In 1986, Turnley received the Leica Oskar Barnack Award for his series on South Africa. This was a great recognition for him, and provided tremendous support and inspiration for his work, which he considers one of the great privileges and honours of his life. He says it was important to use his camera as a tool to point out the fact that every society that defines rights according to race is fundamentally wrong and tragic, and deeply unfair. His photographs were not only testimony to an inhumane system, but also an appeal to the whole world.

“The Leica Oskar Barnack Award, given to one photographer each year from around the world, is a tremendous honour – really one of the special tributes any photographer can receive. The validation that this brought, within the midst of what can sometimes be life-risking work, has been a tremendous support and inspiration.”

In addition to documenting Apartheid in South Africa, in his 47-year career as a photographer, Turnley has covered the revolutions in Eastern Europe, the Fall of the Soviet Union, and the Gulf and Bosnian Wars. Time and again, his work has borne witness to social crises and changes. When Mandela was made President of a democratic South Africa, in 1994, the photographer was there as well. He remained a companion for Madiba – as the Nobel Peace Laureate was also called – until Mandela’s death, in 2013. Turnley remembers that every time the President attended a banquet, he would first greet the cooks, waiters and security forces, before the official reception began. “This was the kind of man he was – a man of such profoundly deep respect for people, based on the content of their character and not on the colour of their skin, their gender, their identity, or their wealth,” he explains. This experience remains alive in him even now – inspiring him to discover each day anew.

(Text written in 2020)

“Throughout my career, I have always photographed with a Leica M-series camera.
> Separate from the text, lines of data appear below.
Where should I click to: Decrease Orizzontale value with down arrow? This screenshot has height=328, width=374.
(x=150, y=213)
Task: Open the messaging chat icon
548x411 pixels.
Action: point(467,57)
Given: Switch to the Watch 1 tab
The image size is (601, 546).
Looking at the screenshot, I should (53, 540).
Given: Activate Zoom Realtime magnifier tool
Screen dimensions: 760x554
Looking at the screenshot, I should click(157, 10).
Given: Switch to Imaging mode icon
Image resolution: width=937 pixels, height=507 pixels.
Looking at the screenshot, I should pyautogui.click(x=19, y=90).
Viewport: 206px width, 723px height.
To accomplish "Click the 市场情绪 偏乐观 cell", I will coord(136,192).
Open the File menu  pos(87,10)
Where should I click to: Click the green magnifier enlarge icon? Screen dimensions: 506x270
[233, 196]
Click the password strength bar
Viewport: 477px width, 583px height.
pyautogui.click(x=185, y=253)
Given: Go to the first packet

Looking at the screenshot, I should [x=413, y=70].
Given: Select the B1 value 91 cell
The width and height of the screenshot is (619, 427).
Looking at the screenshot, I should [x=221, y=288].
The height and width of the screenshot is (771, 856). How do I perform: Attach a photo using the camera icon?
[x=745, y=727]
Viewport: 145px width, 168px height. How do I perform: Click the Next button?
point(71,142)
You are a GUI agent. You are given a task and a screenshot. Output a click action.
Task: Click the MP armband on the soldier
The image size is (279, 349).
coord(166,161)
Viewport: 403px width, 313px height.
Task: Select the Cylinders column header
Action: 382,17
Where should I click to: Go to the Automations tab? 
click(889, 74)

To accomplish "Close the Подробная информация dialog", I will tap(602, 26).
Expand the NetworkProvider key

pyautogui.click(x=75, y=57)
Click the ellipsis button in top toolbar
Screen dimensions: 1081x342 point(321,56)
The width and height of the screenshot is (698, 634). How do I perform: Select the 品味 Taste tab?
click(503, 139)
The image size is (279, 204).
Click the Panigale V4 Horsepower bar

I feel very happy when I work with my Leica – and know that the quality of this beautifully-engineered camera has the same level of aspiration as I bring to my efforts to make powerful photographs. It is a marriage that, like all good marriages, makes one-plus-one feel like ten!”

David C. Turnley

David C. Turnley was born in Fort Wayne, Indiana, in 1955, and can look back over a career that has taken him to around 90 countries. He is a winner of the Pulitzer Prize; in addition to the LOBA, he has received the Robert Capa Gold Medal, and the World Press Photo of the Year, twice. He is presently working on a number of book projects. His work is being exhibited in various museums. Turnley is currently photographing with a Leica M10.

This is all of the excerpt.